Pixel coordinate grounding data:
########

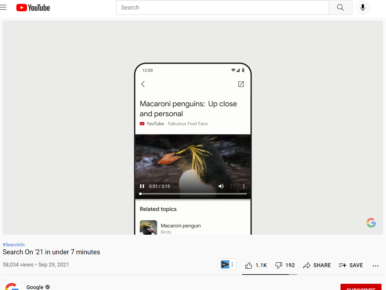This screenshot has height=290, width=386.
Task: Click the Google watermark in the video corner
Action: coord(371,222)
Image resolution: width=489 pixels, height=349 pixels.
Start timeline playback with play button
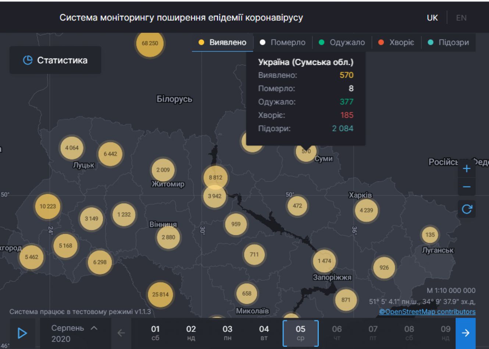(x=22, y=333)
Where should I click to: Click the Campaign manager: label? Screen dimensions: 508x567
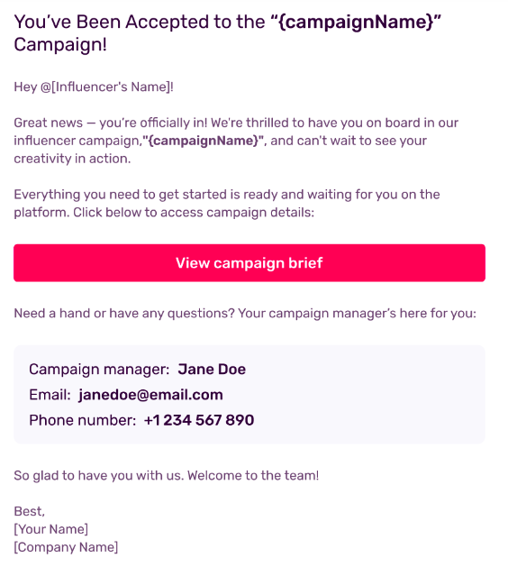99,370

########

### About this task
The line with "Image resolution: width=489" and each line after it, through the final line of the data, are to be duplicated exactly, with pictures left out and nothing more included.

### Answer to this task
Image resolution: width=489 pixels, height=349 pixels.
Start timeline playback with play button
(x=22, y=333)
Where should I click to: Click the Campaign manager: label? Screen dimensions: 508x567
99,370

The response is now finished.